------ INPUT MATERIAL ------

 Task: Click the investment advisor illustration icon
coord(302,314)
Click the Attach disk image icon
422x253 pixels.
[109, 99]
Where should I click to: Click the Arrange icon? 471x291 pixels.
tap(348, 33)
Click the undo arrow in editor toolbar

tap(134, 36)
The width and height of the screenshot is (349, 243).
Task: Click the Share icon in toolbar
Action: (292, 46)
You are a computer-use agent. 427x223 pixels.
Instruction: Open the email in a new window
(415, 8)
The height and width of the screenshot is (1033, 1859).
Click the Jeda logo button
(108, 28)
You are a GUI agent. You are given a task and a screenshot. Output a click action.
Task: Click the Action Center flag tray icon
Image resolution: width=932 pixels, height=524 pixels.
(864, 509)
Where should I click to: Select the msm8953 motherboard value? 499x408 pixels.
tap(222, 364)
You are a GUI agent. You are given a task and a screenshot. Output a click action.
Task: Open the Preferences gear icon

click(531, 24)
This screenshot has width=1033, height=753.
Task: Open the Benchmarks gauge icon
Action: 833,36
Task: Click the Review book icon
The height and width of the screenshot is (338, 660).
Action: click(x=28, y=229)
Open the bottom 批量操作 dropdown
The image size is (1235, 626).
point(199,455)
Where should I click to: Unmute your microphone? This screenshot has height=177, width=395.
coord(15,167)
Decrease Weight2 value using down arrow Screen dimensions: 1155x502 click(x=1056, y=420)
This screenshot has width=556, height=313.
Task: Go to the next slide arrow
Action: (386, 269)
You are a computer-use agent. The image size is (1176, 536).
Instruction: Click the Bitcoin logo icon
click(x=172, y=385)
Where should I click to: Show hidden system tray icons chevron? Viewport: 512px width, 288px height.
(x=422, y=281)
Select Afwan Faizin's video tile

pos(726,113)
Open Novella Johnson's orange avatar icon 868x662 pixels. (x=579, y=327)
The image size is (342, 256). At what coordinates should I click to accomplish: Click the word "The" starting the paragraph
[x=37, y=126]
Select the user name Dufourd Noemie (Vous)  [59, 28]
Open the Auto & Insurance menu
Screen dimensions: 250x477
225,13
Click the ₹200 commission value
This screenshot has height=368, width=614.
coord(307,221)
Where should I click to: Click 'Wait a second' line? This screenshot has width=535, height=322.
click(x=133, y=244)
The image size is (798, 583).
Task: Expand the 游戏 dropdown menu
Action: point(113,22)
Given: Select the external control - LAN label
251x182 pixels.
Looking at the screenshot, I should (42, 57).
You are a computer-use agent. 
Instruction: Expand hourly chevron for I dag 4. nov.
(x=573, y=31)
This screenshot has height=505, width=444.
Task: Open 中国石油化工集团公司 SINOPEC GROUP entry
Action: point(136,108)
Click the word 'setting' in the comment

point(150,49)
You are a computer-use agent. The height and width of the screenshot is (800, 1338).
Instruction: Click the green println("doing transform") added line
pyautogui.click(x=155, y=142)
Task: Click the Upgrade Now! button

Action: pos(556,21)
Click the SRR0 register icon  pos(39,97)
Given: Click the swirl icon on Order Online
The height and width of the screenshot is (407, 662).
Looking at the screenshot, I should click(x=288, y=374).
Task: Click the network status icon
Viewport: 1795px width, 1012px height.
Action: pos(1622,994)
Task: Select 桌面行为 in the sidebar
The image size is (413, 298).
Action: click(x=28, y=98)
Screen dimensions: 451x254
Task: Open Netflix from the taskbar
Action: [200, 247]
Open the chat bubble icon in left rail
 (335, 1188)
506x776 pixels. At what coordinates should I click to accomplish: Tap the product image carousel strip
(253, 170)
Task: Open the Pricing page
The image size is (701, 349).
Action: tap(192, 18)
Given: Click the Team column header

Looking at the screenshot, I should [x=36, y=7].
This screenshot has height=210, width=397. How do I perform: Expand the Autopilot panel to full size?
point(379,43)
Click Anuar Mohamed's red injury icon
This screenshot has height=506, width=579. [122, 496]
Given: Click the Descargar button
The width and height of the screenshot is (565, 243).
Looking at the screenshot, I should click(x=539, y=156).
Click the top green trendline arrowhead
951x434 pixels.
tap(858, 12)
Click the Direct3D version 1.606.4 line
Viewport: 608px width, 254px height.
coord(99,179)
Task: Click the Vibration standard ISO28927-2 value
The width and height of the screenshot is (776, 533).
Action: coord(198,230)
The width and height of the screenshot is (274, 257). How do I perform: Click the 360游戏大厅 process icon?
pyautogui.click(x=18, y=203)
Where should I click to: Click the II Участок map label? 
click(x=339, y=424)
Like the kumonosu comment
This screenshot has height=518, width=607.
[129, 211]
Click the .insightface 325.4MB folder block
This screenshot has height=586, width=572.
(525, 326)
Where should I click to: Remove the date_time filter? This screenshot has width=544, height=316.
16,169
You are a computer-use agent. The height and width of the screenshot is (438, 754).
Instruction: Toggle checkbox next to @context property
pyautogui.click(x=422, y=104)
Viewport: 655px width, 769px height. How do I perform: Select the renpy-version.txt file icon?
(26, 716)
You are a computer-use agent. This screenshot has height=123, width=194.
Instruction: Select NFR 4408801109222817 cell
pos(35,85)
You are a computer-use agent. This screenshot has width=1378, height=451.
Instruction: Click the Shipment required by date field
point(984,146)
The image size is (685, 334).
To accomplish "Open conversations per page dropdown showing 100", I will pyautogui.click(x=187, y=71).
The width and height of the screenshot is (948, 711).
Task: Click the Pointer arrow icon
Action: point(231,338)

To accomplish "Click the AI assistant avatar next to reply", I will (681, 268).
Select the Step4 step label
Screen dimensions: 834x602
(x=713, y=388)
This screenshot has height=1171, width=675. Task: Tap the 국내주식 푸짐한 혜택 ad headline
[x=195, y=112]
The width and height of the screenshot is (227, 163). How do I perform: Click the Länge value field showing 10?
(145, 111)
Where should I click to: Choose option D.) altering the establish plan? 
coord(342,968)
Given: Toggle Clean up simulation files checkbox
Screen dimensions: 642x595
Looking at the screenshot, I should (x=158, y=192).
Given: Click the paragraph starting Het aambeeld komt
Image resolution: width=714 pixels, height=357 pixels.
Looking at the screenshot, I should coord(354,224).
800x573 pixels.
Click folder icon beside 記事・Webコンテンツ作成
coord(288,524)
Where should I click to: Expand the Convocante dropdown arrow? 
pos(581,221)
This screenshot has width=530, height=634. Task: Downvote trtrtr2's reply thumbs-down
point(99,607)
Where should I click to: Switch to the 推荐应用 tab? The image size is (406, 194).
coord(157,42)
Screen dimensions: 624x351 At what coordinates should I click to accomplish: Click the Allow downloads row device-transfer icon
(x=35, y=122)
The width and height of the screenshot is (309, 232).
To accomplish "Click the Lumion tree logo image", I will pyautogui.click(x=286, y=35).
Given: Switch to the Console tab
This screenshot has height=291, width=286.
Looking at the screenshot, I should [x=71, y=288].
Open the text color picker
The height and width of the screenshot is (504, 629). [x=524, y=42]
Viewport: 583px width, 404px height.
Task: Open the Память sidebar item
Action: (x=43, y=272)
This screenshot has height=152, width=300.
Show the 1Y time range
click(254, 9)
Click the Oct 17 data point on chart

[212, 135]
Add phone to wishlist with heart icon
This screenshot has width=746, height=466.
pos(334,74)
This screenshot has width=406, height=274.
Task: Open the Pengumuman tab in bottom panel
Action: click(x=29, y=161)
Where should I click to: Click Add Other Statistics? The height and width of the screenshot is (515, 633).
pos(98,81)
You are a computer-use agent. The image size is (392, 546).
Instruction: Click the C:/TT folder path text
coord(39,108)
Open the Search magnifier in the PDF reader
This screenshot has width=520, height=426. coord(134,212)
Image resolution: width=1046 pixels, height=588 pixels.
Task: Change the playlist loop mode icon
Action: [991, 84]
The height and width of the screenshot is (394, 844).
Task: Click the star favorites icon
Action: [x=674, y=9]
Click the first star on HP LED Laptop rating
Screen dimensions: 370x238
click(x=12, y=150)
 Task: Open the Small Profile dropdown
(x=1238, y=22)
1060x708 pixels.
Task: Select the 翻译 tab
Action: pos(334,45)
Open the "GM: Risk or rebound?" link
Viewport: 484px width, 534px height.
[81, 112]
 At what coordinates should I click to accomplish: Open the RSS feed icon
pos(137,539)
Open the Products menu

------

PROBLEM:
This exercise requires the number of lines in the entries holding the word "computer", written alone.

RESPONSE TO THE TASK:
8